A gritaria estava cada vez mais no ambiente de fundo, mal registrado pelos dois rapazes, intentos em se reconhecerem como dois iguais. Severus se aproximou ainda mais do rosto de James, e o rapaz Gryffindor virou a cabeça para trás, oferecendo-lhe o pescoço. Era de lá que saía aquele cheiro maravilhoso, verificou Severus, que enfiou seu avantajado nariz e inspirou profundamente. Nada lhe parecera tão maravilhoso antes em toda a sua vida. Se pudesse, ele atiraria James ao chão e ali mesmo satisfaria seus desejos mais carnais, os mesmos que o perturbavam há tantas semanas. Mas ele notou que James estava confuso, talvez não totalmente consciente. Talvez ele simplesmente não soubesse...

Sem largá-lo, Severus chegou bem perto do rosto de James e encarou-o dentro dos olhos:

- Você é meu, Potter... Mas acho que merece saber até que ponto você é meu.

Alguém tentava puxar Severus, que rosnou e deu um tapa forte no agressor, que foi parar na parede oposta. James não se mexeu e parecia vidrado no rapaz de Slytherin. Finalmente o mundo externo parecia reaparecer para Severus e ele viu que tinha dado um safanão em Sirius Black, que estava esparramado no chão, ostentando um ferimento roxo na maçã do rosto, aos gritos:

- Seu nojento! Largue o James!

- Severus, por favor, não! – gritou outra voz, uma que Severus sabia quem era. Um Slytherin mais novo três anos, a quem Severus considerava amigo e quase protegido: Regulus Black. – Não, Severus, deixe ele, você vai se meter em encrenca.

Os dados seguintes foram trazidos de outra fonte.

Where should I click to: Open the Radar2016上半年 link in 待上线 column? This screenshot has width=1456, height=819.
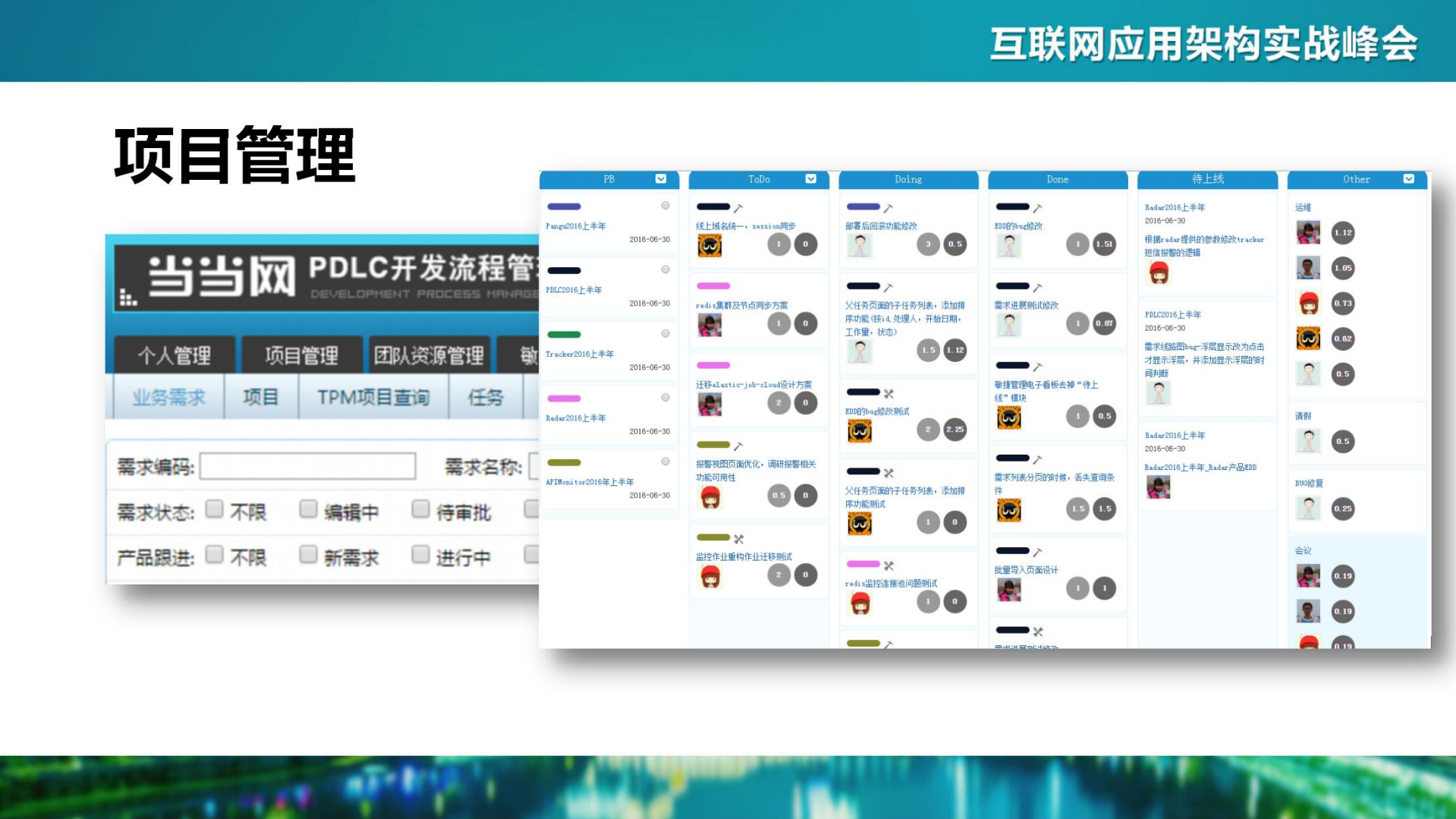point(1174,207)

James olhava Sirius no chão, aparentemente intrigado com a atitude de seu melhor amigo em querer separá-lo de Severus. Ele não entendia direito tudo aquilo. Ficar perto de Severus era tão bom, e era tão certo.

Um dos Prewett gritou:

- McGonagall está vindo!

Os últimos que ainda trocavam tapas e socos se separaram, a muito contragosto. Severus voltou a meter seu grande nariz no pescoço de James, que achou o gesto delicioso.

- Depois nos falamos, Potter. Dessa vez, quero que venha até mim.

- Sim, Severus.

Regulus puxou as vestes de Severus:

- Severus, largue! Ela já está chegando!

Relutantemente, sem tirar os olhos de James, Severus afastou-se lentamente, puxado pelo jovem Regulus. Os outros Slytherin já tinham saído correndo, e Regulus puxou as capas de Severus:

- Vamos, vamos!

Sirius se ergueu, as jovens feições atraentes contraídas numa máscara de puro ódio:

- Isso não fica assim, Snivellus! Você vai pagar! E você também, pirralho!

Arrastado pelo pequeno Regulus, Severus virou-se e saiu correndo atrás dos demais Slytherins, deixando James aparvalhado e tendo que lidar não só com a Profª McGonagall, mas também com seus amigos, que não entenderam o que tinha dado nele.

O pior é que James também não sabia.